A colleague used the Freedom of Information Act to request a copy of the contract and just got it last week. The terms are an interesting case study in manufacturing research. The value of the contract was $49,800. But the contract was not put out to tender; instead, the Conference Board and one consultancy, MMK Consulting, were asked to submit proposals. MMK did not submit a proposal, which makes sense since they have little economics expertise in their group. The reason for this process was cited as: “An RFP was issued to the two firms deemed qualified. A wider call was not made because of tight timelines and the confidential nature of the work. A preliminary search identified these firms as having the necessary qualifications.”
This is unusual, as there is some genuine expertise on this topic in BC (the Conference Board is based in Ottawa). For example, John Helliwell at UBC has done research on interprovincial trade and has even acted as a panelist for AIT disputes, and Brian Copeland, also at UBC, did a review of the evidence on interprovincial trade barriers back in 1998. In addition, there are others like Rick Harris at SFU, who have experience working with CGE models that would have provided a better methodological foundation for the study.
The task of estimating barriers to interprovincial trade and investment is a large undertaking. All of this work, however, was done between August 22, 2005 when the contract was signed, and October 15, 2005, when the report was submitted. This is an alarmingly short amount of time to engage such a complicated topic, which explains why there is so little content on actual barriers (no lists of barriers, no empirical evidence, no data, not even a compelling anecdote).
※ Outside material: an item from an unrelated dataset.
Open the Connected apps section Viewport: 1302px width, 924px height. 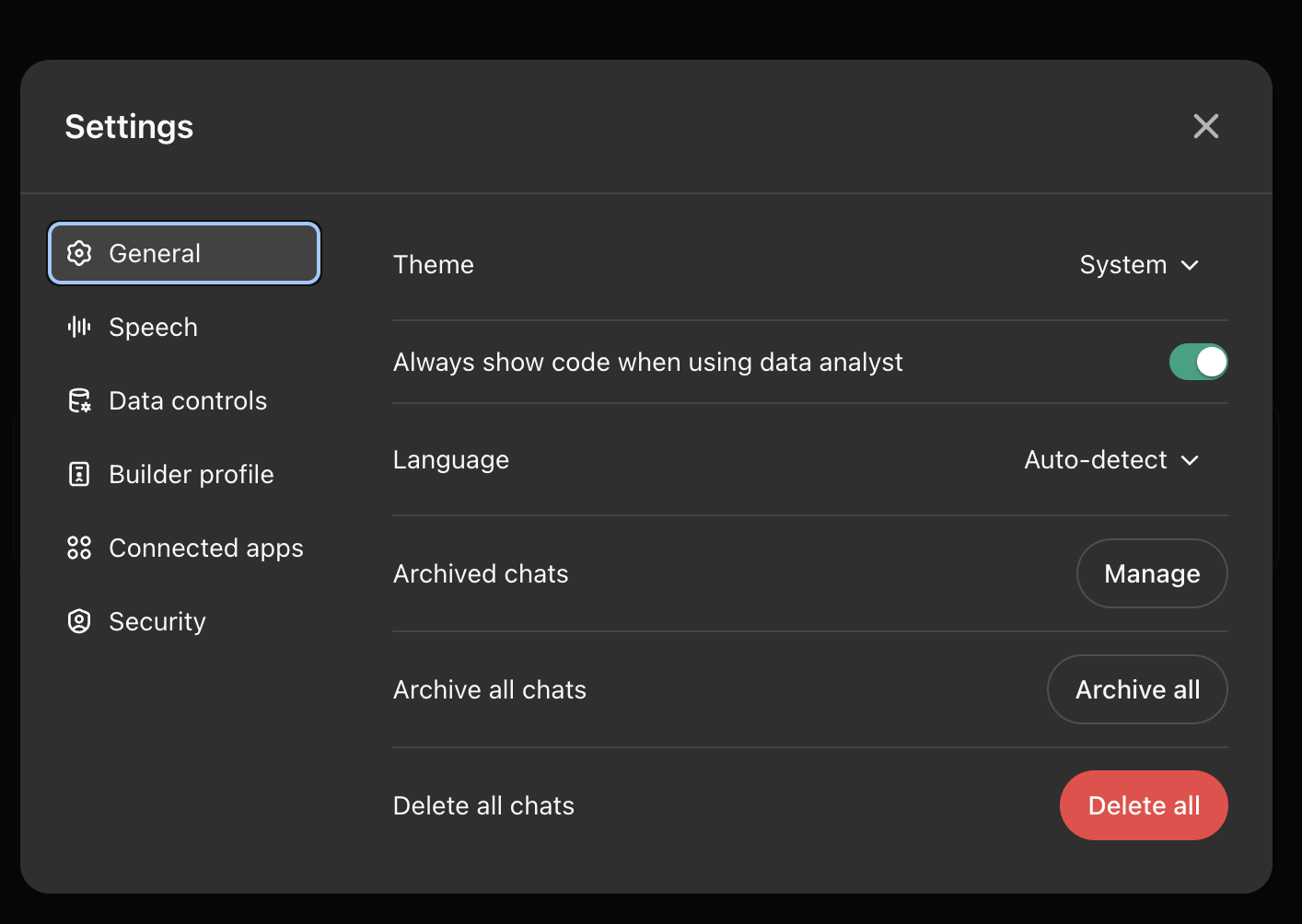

Since the deal was not signed until April 2006 and will not go into effect until April 1, 2007, there was clearly more time to do a thorough analysis, if the BC government wanted to.
The BC government would appear to have got off cheaply with a fee of only $49,800. But then you get what you pay for. My early response to the resulting study was that the BC government should have asked for its money back. But now it is clear that the BC government knew precisely what it was going to be getting, and played an active role in selecting the Conference Board itself, and the business groups and government ministries that were to be surveyed by the Conference Board.
To sum up: an untendered contract done over a span of seven weeks in Fall of 2005 is the sole justification for TILMA. The BC government obviously got the result it wanted. A nudge here, a wink there, and suddenly BC stands to gain almost $5 billion from this deal.